Vintage electronics have been making a comeback in recent years, and are attracting much younger collectors. These enthusiasts appreciate the nostalgia, fine design and lasting quality of old-fashioned technology. Radios, telephones and black-and-white TV sets of eras gone by are among the most popular - and valuable - collectables.
A luxury gadget in the 1970s in China, the vacuum tube radio was once considered a must-have for newlyweds and a display of a family's wealth. While the radio advanced to be powered by transistors in the '80s, they are now almost entirely replaced by digital counterparts. The rarity of the these old radios has sparked a craze in collectors.
Qi Jiangang, 33, who owns a film and TV production company in the Songzhuang Artist Village, Tongzhou district, started collecting vintage radios about 10 years ago, spurred by his childhood interest in the gadget. Back in 2006 and 2007, he made money buying and selling old radios. As the number of valuable sets on the market declined, he started to build up his own collection.
Today Qi owns about 5,000 radios, now on display in his company's building. Valuable models include a 123-year-old RCA, a Bakelite radio produced in the '60s by China's well-known radio brand Panda and an American Zenith vacuum tube radio given to China's patriotic hero Chang Hsueh-liang in the '40s by Soong May-ling, wife of the late Kuomintang leader Chiang Kai-shek.
The fervor over old-style radios has been going on for about eight years. Collectors have been skewing younger, with people in their 20s joining in. It's a change observed both by Qi and Zhang Li, a radio collector and owner of a secondhand radio and film projector store at the Beijing Bogu Yiyuan Trading Market near the Babaoshan Subway Station on Line 1 in Shijingshan district.
"The young collectors rarely saw radios while growing up. Once they spot one, they become fascinated," said Zhang. The old models are often exquisitely designed and more durable than many modern electronics, he added.
Some young collectors are in it purely as a hobby. Others consider it a sign of wealth if they have a full collection of the gadgets produced from different periods from the past, Zhang said.
Popular radios are often judged by the time period they were produced, the outlook and the brand, Qi explained. Besides displaying the old gadgets for his own appreciation, Qi also set up Daqi Qingye Culture Company in 2010 to rent them out as props to movie and TV production companies. The museum for his 1,000-plus radios and projectors is set to open in Songzhuang in May.
The most popular radios are those kept from the '20s to '50s, a majority of which were imported from the US and European countries, and domestic brands such as Peony, Panda and Shanghai started up in the early years of the New China that was founded in 1949, said Qi.
Foreign brands such as Germany's Grundig and Blaupunkt often have more stylish arch shape and carved patterns on the wood boxes, said Zhang.

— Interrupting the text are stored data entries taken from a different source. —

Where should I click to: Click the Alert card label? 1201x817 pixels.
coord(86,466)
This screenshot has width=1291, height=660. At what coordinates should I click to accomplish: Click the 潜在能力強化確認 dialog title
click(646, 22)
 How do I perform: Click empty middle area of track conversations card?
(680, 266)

The most sought-after domestic brand is Panda 1510, produced in Nanjing, Jiangsu Province, as the brand was once used by late Chinese premiere Zhou Enlai when only about 500 sets were on the market. Qi says a Panda 1510 can be worth 100,000 ($16,058) to 200,000 yuan.
While radios have been taking off among vintage geeks, old-fashioned telephones and TV sets are late to the antiquing party, said Sha Lei, 29, who has been collecting old-style telephones for 10 years.

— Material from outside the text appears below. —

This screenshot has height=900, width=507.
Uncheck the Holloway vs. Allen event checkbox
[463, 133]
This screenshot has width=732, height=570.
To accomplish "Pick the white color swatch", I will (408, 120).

Sha, a native Beijinger, started his collection in 2003 while he was working as an advertising designer. His interest was sparked by the rarity of old-fashioned phones when he was a child. After he learned more about them, he was taken by the industrial design of vintage phones, often enhanced by the use of both metal and wood materials, and the complicated mechanics inside. Sha now works as a freelance designer in order to have more time to manage his collection.
"Unlike telephones in the West that were mass produced, most telephones in China made before the 1980s were unique in design and mechanics, thus creating a unique value for collectors," said Sha.
He now owns more than 1,000 telephones, including wooden, wall-hanging telephones, corded phones and cradle ones produced in both China and the West from the '30s to the '80s. A majority of them still work. The collection cost him a fortune, with some pieces costing as much as 6,000 yuan. Sha estimates that there are about a dozen other antique telephone collectors in Beijing.
TV sets are less popular than radios and telephones because a lot of them are non-functional and can only serve as decorations, said Qi, who also owns about 200 antique TV sets. He finds and purchases his antique radios and TV sets from online shops, secondhand markets or waste recycling venues.
Collectors still need to wait a little longer before the value of antique TVs increases, said Zhang.
Although these old gadgets are becoming rarer, Sha is positive that they will survive.
"As long as there are people who love these, they won't disappear," he said.